Image showing the splinter found within the suprapatellar pouch.

The joint was generously washed after sub-total synovectomy and closed under drain. Swab obtained after arthrotomy did not show any bacterial growth. Postoperative recuperation was uneventful and she was discharged after three days on oral medication. After six months on follow up, the patient had recovered well.

Upon the initial enquiry, the patient did not reveal history of any known injury. However, after removal of the foreign body, she recalled that a few months to an year back, she had sustained the injury around her left knee in the jungle but could not rembember any object piercing her at that time. In time, due to chronic inflammation, synovitis ensued. Hence, the foreign body was missed preoperatively. When the MRI film again re-reviewed postoperatively, it revealed the foreign material embedded in the medial retinaculum, corresponding to suprapatellar pouch [Table/Fig-3,4].

Saggital sections showing synovial debris and thickening. After the surgery and retrieval of foreign body in the joint the same MRI film was re-inspected and the foreign body was found in suprapatellar area (marked by arrow). (The foreign body was missed preoperatively).

Successive axial section of MRI film depicting foreign body (marked by arrow) engaged in medial retinaculum of the left knee, (which was missed preoperatively).

Discussion

Unnoticed splinter (part of wood) injury to the knee is a rare presentation. Sometimes, patients give a history of removing a pricked thorn or splinter around the knee. However, it is not uncommon for it to go unnoticed. In such circumstances, the piercing foreign body goes inside the joint and causes foreign body reaction, synovitis and septic arthritis. Synovitis due to foreign body may simulate septic arthritis [1]. For such a differential diagnosis the suspicion is paramount due to difficulty in appreciating the entry portal the foreign body.

A splinter is an organic type of foreign body and inflammatory reaction is caused by its inherent alkaloid, oils, and resins constituents, which are harmful for humans [2]. In earlier days, it was conceded that foreign body is a noninfective material. However, the synovial fluid and blood cultures have demonstrated Pantoea agglomerans, Staphylococcus albus as common pathogenic organism [3]. On the contrary, this case report has not showed any organism, so it could be labeled as aseptic synovitis due to splinter.

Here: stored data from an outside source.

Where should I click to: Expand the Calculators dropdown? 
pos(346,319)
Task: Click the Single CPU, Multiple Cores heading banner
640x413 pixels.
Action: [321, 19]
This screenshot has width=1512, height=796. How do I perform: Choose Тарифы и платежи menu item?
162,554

Joint lavage and hypertrophic synovium removal with antimicrobial coverage is mainstay of treatment. This can be performed by open as well as by an arthroscopic surgery. In comparison to arthrotomy, the arthoscopic surgery has better visualisation as well as lower morbidity. Overwhelming literature favours arthoscopy over the open procedure. The longer operating interval, its technicality and a small risk to articular cartilage damage are the concerns with arthroscopy [4].

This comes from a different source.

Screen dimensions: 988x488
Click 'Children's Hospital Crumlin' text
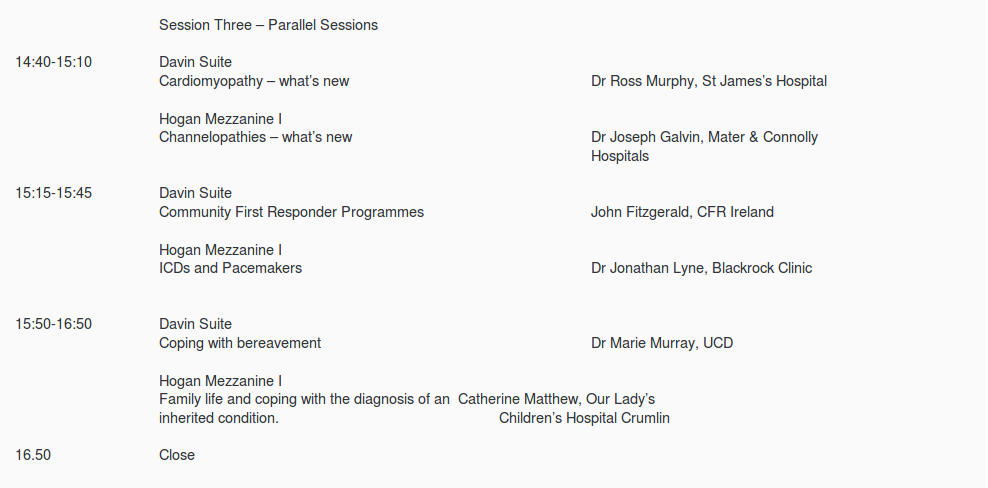click(x=584, y=418)
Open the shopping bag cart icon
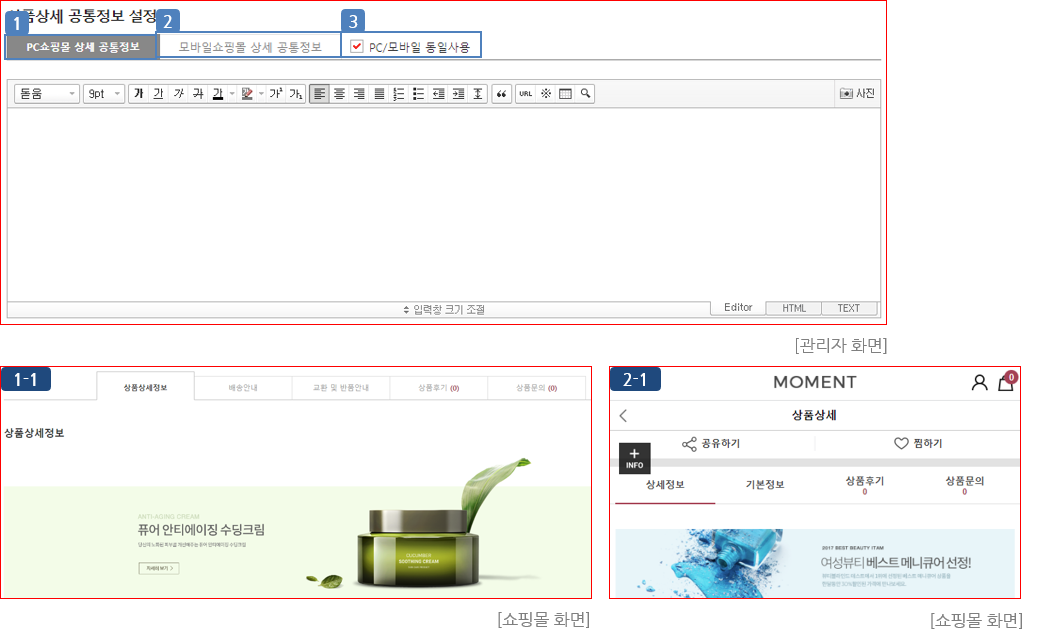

Furthermore, the cons of arthroscopy in such a situation is to miss the foreign material due to an extra articular placement of foreign body and poor visibility created by plica reaction leaving the foreign body in situ. Thus, double inspection of joint during surgery is recommended in such cases [5,6]. However, ultimately it is the sovereign of surgeon to choose either of the modality, as per their preference and familiarity.

Conclusion

Careful history and attention should be paid to chronic synovitis of knee even with the insignificant history of trauma around knee. The penetrating injury with plant material (splinter) may occur with minor trauma and could go unnoticed. Usually, such type of injury is common in children, because either it remains unnoticed by them or they fear informing their parents. Such a presentation in adults is uncommon. Normal inflammatory markers and minimal signs and symptoms of infection may provide weightage to this differential diagnosis, whereas typical true infection has a short course of onset and toxemic clinical features with increased level of inflammatory marker. Simple arthrotomy or arthoscopic washing with antibiotic coverage can give an excellent result.